## Task:
Write out exactly the lines below starting at the one containing "The image size is (990, 852)." and ending at the one containing "This screenshot has height=571, width=716.". Omit every picture.

(Stored data entries)
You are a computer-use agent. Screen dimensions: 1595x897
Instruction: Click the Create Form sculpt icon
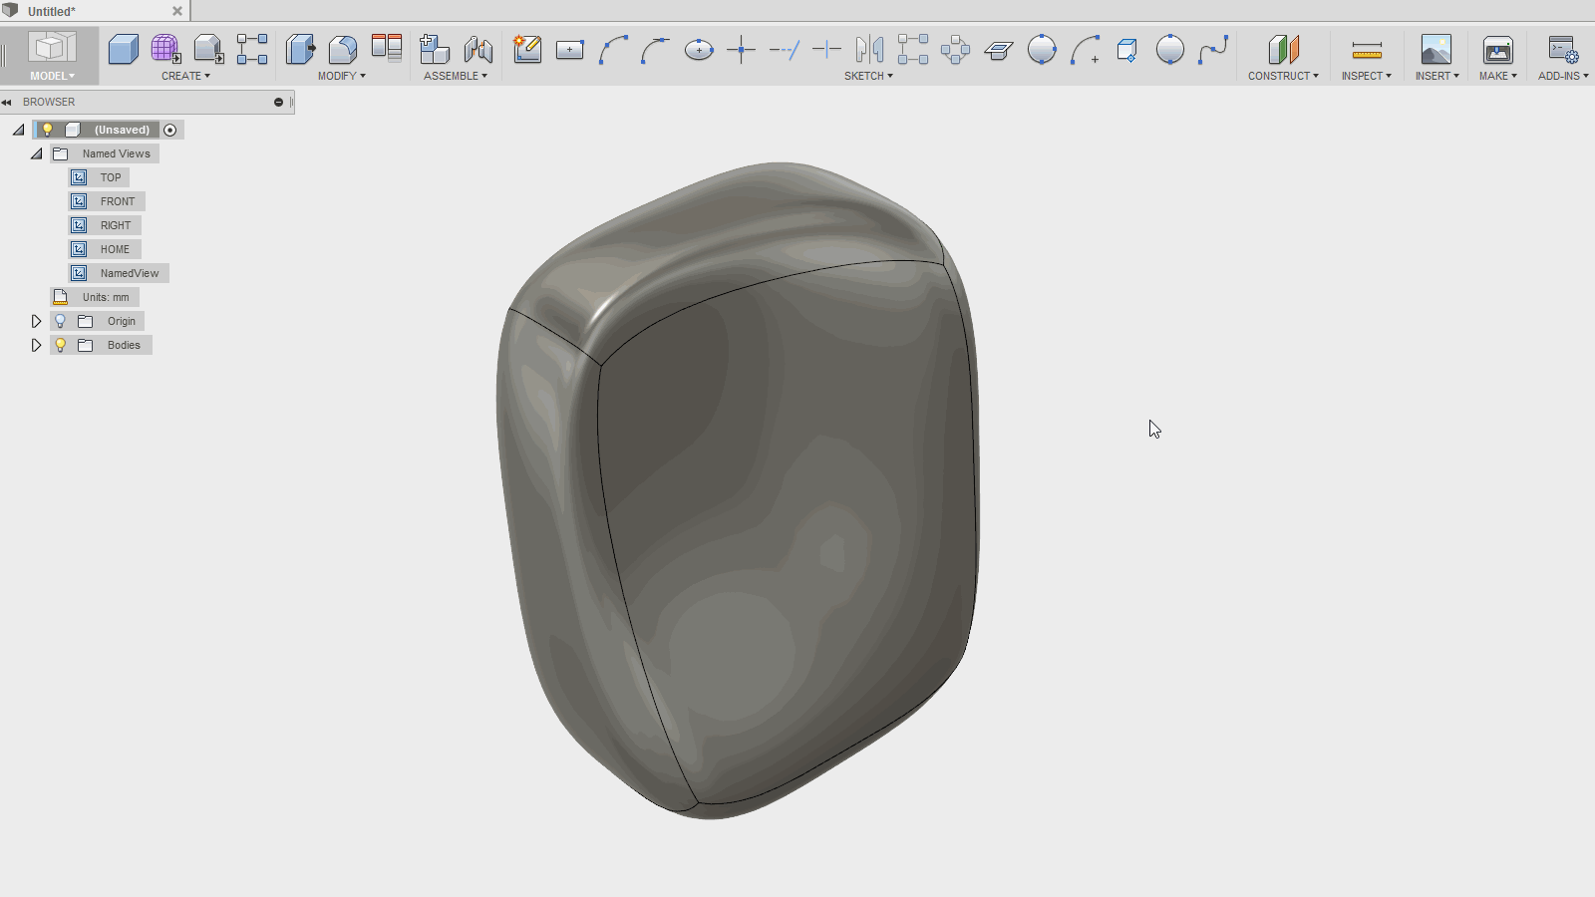(x=165, y=49)
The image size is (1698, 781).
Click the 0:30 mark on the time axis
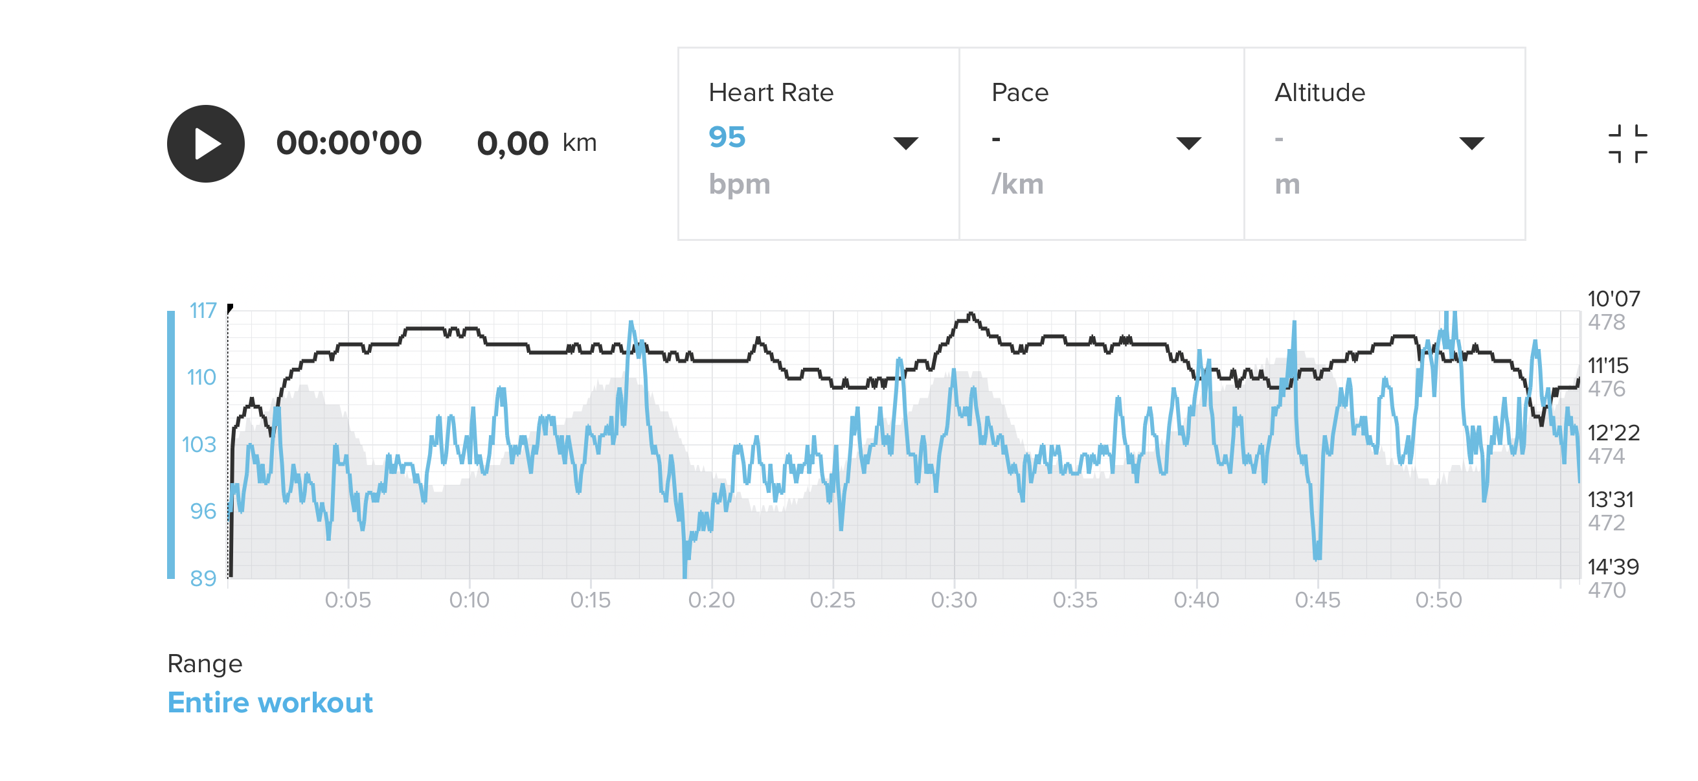[x=954, y=600]
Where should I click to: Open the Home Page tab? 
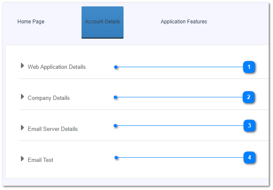point(31,22)
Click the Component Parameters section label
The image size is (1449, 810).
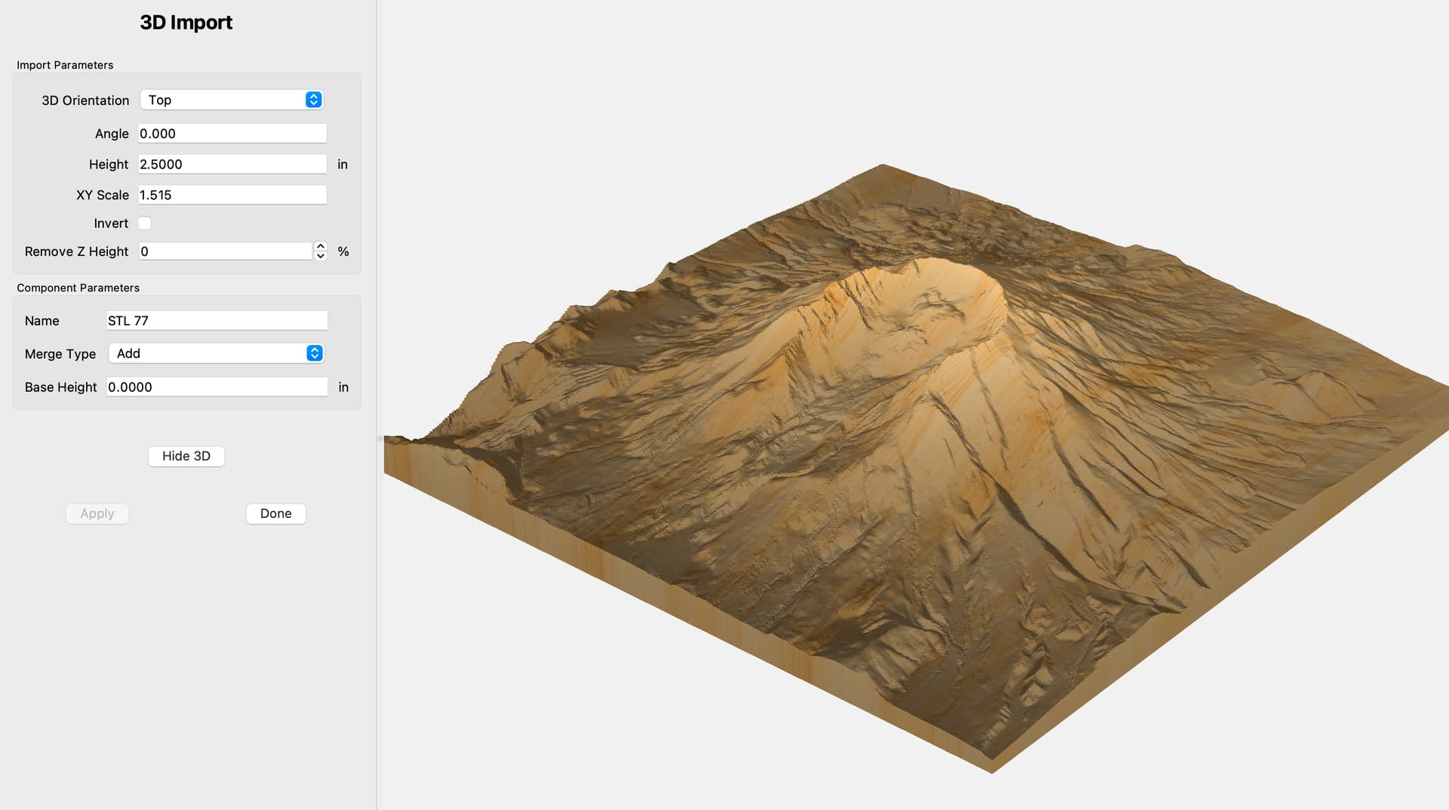coord(78,288)

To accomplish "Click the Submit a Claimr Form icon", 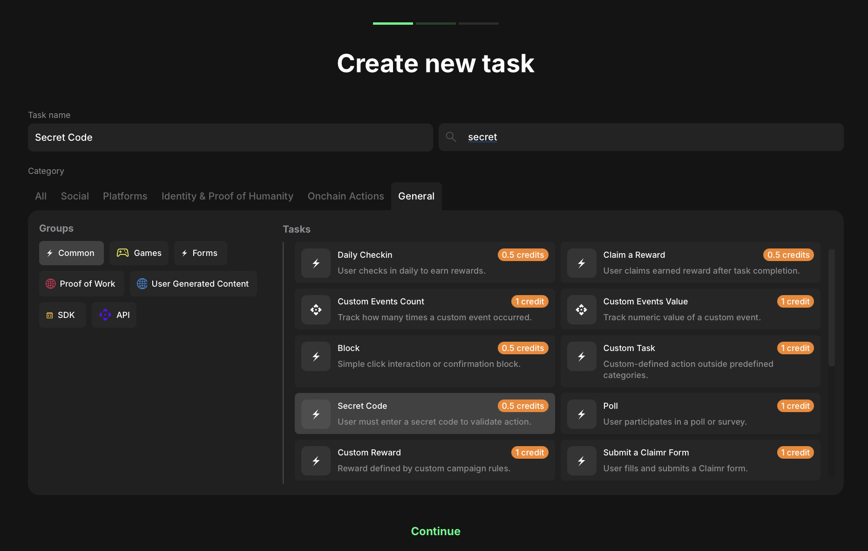I will click(x=581, y=461).
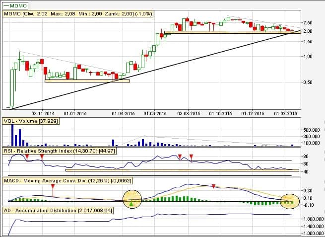
Task: Click the left yellow circle on MACD
Action: [132, 198]
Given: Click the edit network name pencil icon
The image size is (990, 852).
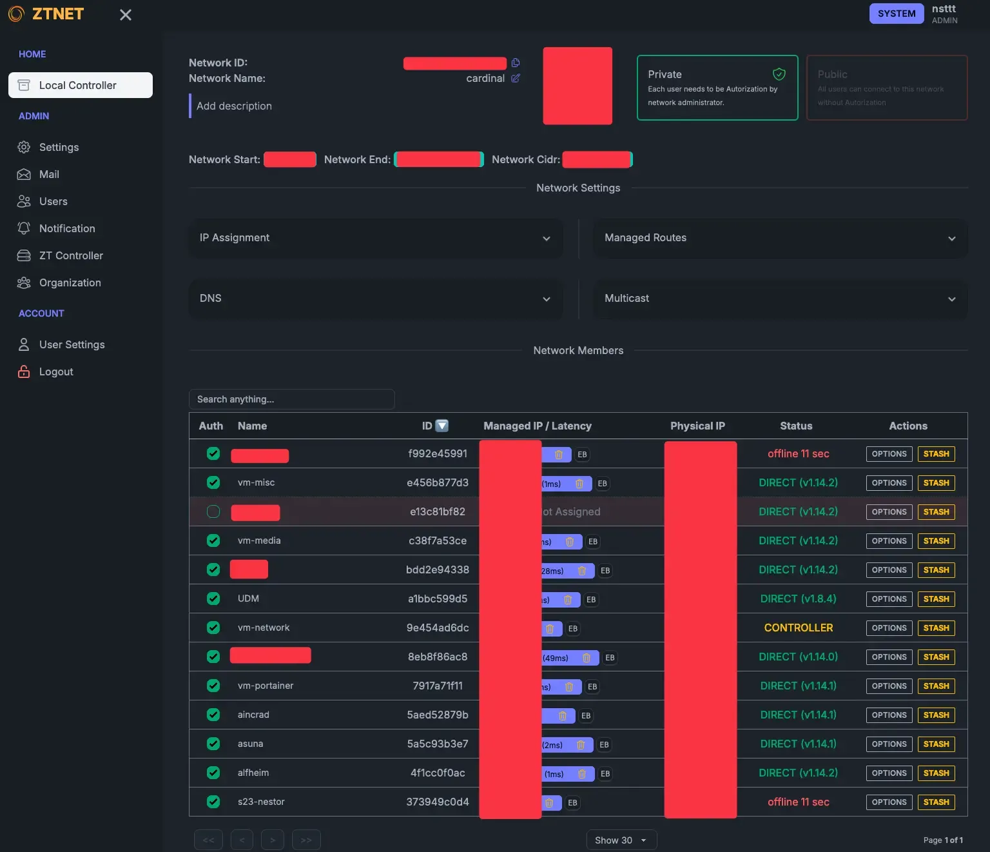Looking at the screenshot, I should coord(516,78).
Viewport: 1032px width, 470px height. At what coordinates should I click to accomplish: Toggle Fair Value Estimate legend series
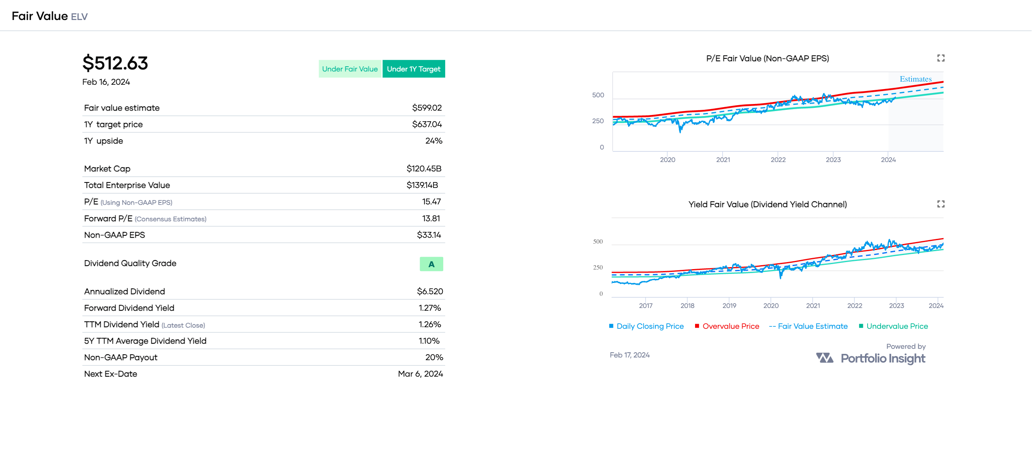(808, 326)
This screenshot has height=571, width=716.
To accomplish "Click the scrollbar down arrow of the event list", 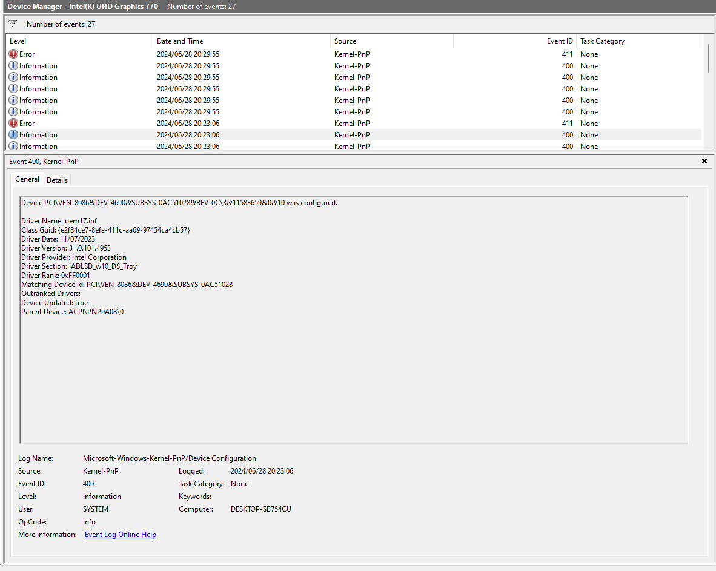I will click(x=709, y=144).
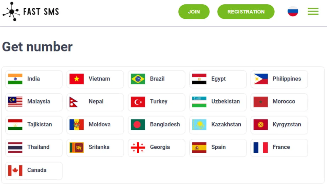
Task: Click the India flag icon
Action: (x=15, y=79)
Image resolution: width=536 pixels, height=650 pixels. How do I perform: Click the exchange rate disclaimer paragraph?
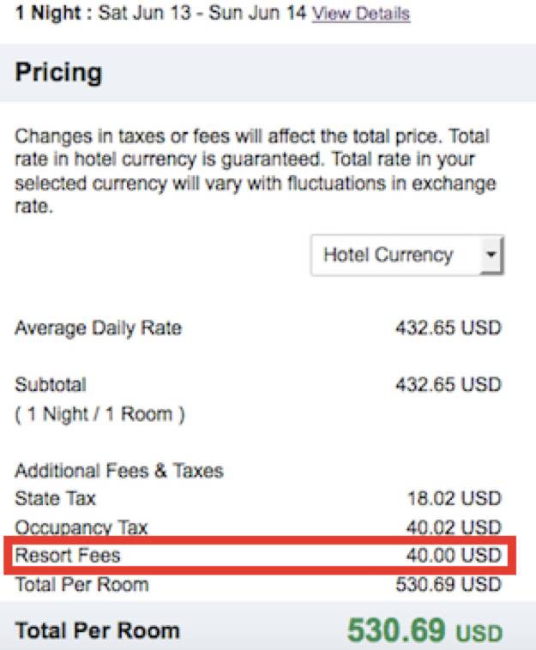pyautogui.click(x=255, y=172)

## Result for this exercise:
The image size is (990, 852).
Looking at the screenshot, I should coord(516,78).
Viewport: 1032px width, 470px height. At what coordinates should I click to accomplish: Toggle Fair Value Estimate legend series
(808, 326)
This screenshot has height=571, width=716.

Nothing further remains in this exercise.